Britten in Berkeley 1: Tragedy

Lorin Maazel’s Castleton Festival Opera paid a visit to Berkeley this week, bringing two of Britten’s chamber operas for two performances each: The Rape of Lucretia (I was at the Friday performance) and Albert Herring (I was at last night’s performance). I had been looking forward to these performances, but found them both a bit disappointing, and not just because I was apparently one of the few in attendance who paid anything close to full price (and not just because Zellerbach is exactly the wrong hall for chamber opera, which matters less when you sit as close as I like to).

I had seen Lucretia a few years ago in a knock-out performance in Philadelphia (my reactions are here). I saw it twice and could happily have sat through it a third time. The intensity was much less at the Berkeley performance, and to make comparisons easier, it turned out this was exactly the same production (stage direction by William Kerley) that I saw back east. The first-act close, the menacing and ritualistic repetition of “good night” by Tarquin and Lucretia and her attendants, which was so powerful in Philadelphia, seemed – not quite redundant, but certainly less harrowing.

Some of the business has changed – the Female Chorus no longer glares angrily so often at the Male Chorus, for one thing. The unfortunate idea of dressing the Male and Female Chorus as sort of television evangelists was retained, though the Male Chorus (Vale Rideout, with Arianna Zukerman as the Female Chorus) threw the Bible around more than a preacher should.

I would have preferred seeing the Male and Female Chorus treated with more depth because the double narration of the opera – the Christian framework around the classical tableau – is one of the most fascinating aspects of this opera, and one of several dichotomies (male/female, Etruscan/Roman, military camp/domestic life) that the viewer has to bridge. I had some thoughts on this in my Philadelphia entry, so I won’t go into it much here. But the basic question of why good people suffer was clearly ripe for renewed interrogation in 1946, when this opera was written, and Britten and his librettist, Ronald Duncan, give us the opportunity by uniting the two main cultural traditions of Europe, the Classical and the Christian, which had either culminated in or been perverted by the murderous violence of the two world wars, and having each tradition confront a terrible act of violence.

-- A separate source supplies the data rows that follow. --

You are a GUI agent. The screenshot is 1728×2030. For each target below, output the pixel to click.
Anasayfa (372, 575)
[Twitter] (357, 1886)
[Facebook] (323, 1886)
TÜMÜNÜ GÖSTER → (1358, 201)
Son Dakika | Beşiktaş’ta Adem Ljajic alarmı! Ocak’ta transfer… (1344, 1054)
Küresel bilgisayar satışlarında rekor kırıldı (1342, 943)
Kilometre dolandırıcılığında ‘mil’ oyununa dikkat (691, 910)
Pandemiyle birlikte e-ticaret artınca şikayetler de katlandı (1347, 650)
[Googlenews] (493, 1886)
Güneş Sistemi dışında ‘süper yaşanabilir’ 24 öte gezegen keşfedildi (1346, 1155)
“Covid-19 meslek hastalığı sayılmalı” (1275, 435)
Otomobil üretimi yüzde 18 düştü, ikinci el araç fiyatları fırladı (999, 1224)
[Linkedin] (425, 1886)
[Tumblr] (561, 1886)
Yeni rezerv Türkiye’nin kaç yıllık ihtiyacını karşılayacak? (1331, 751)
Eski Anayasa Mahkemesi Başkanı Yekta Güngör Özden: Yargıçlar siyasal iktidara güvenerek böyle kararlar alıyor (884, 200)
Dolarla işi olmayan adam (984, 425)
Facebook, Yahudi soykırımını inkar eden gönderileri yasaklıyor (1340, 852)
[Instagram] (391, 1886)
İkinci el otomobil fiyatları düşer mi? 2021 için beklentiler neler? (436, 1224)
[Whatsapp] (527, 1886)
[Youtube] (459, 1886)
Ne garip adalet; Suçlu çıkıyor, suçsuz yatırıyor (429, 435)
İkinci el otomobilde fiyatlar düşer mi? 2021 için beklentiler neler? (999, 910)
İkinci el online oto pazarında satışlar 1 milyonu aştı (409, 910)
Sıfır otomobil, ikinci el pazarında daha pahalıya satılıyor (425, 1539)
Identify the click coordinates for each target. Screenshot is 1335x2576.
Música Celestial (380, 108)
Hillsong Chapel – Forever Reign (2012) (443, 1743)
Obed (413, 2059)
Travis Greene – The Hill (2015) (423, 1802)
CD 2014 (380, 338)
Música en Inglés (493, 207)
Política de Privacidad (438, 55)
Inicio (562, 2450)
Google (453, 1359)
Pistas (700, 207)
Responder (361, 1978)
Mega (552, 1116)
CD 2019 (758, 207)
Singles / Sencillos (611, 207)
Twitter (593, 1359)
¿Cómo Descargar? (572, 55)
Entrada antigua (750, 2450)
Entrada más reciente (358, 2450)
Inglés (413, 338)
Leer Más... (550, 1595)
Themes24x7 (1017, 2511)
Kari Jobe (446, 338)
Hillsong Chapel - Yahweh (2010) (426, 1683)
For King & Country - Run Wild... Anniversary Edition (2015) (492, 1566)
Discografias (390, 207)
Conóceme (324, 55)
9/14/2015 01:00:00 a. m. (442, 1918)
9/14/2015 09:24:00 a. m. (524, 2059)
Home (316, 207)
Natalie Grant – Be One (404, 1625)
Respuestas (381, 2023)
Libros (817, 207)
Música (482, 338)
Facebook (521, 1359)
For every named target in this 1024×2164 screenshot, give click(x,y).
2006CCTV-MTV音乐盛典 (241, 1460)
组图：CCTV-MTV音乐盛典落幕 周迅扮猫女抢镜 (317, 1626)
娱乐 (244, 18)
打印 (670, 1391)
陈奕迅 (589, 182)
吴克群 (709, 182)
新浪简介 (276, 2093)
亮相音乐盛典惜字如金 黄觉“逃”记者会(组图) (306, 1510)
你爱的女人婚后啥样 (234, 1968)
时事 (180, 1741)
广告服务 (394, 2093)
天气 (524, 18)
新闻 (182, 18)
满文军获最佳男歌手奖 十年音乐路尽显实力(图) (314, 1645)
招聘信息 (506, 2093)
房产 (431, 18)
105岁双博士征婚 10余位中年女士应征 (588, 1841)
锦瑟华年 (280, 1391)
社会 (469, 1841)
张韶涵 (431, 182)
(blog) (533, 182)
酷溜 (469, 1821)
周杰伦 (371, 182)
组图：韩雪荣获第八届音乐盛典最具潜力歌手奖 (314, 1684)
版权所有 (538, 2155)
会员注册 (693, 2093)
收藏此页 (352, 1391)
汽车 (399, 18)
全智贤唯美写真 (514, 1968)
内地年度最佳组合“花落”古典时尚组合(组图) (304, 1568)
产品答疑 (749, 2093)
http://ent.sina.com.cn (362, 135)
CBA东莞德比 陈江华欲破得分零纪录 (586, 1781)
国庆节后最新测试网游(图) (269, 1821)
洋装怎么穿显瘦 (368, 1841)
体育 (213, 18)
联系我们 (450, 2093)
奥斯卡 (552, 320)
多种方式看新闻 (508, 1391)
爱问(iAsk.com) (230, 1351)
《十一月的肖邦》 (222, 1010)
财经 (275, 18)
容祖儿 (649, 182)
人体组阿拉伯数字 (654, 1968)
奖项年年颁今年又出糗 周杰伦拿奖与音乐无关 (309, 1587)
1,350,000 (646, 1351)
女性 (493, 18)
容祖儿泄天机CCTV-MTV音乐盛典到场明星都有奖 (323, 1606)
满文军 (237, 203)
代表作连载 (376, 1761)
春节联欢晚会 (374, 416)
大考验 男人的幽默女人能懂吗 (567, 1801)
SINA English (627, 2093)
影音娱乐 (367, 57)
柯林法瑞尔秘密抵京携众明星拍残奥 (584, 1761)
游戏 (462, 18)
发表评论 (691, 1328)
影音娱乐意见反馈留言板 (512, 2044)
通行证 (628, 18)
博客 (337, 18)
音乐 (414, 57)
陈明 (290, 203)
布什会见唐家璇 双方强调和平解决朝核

The singers were mostly very good. Vale Rideout and Arianna Zukerman as the Male and Female Chorus were both committed, and Michael Rice as Lucretia’s husband, Collatinus, brought a lot of depth and anguish to his part. Michael Weyandt as Junius and Matthew Worth as Tarquinius were both very good, but the latter was not as subtle or complex as Nathan Gunn was in Philly. Both female attendants were also excellent – Alison Tupay was Bianca and Marnie Breckenridge, fresh off her local triumph as the Princess in Glass’s Orphee, was Lucia.

That brings us to Ekaterina Metlova as Lucretia. I thought she was the weak link in the cast, which is obviously a problem in an opera called The Rape of Lucretia. I feel the same pain in disliking her that I felt when discussing Jane Eaglen: much as I dislike what she’s doing, she’s clearly committed and trying her best; it’s just that she moves clumsily and is not a very good actress. The simple dignity and depth that Tamara Mumford had in Philadelphia were replaced by acting that was ostentatiously “operatic” in the wrong way: outward and self-dramatizing. Metlova played the first half like Dalila and the second half like Lucia; at no point did I feel she was like Lucretia.

The backstage conversations were clearly audible through much of the performance. And there was weirdness going on in the audience, too, particularly in the second half, and particularly in the front row of the far right. A large woman came and sat down in the aisle seat and a man in the row kept saying something loudly to her (this was during the performance). She kept getting up and then coming back. And during the rape scene, the blubbery child in the row – I’m guessing she was around 11, and I’m guessing it was a she based entirely on the white sweatshirt with a large picture of a patchwork heart and teddy bears that she was wearing – started laughing very loudly, and then slowly and solemnly took her right index finger and thrust it up each of her nostrils, one after the other. Shortly after that they stormed out, appalled by either the rape or their own behavior, and the rest of us could be disappointed in the performance in peace. I can’t imagine why they were there in the first place – why would anyone bring a child of that age and maturity level to something called The Rape of Lucretia?

2 comments:

Civic Center said...

I snickered during the rape scene too. As my friend Charlie put it, when the Lucretia and Tarquinius disappear behind the upended bed, all you could see were occasional body parts flailing about like a Looney Tunes cartoon.

Patrick J. Vaz said...

That scene was very powerful in the Philadelphia production. I blame the acting (mostly from the Lucretia) in this production.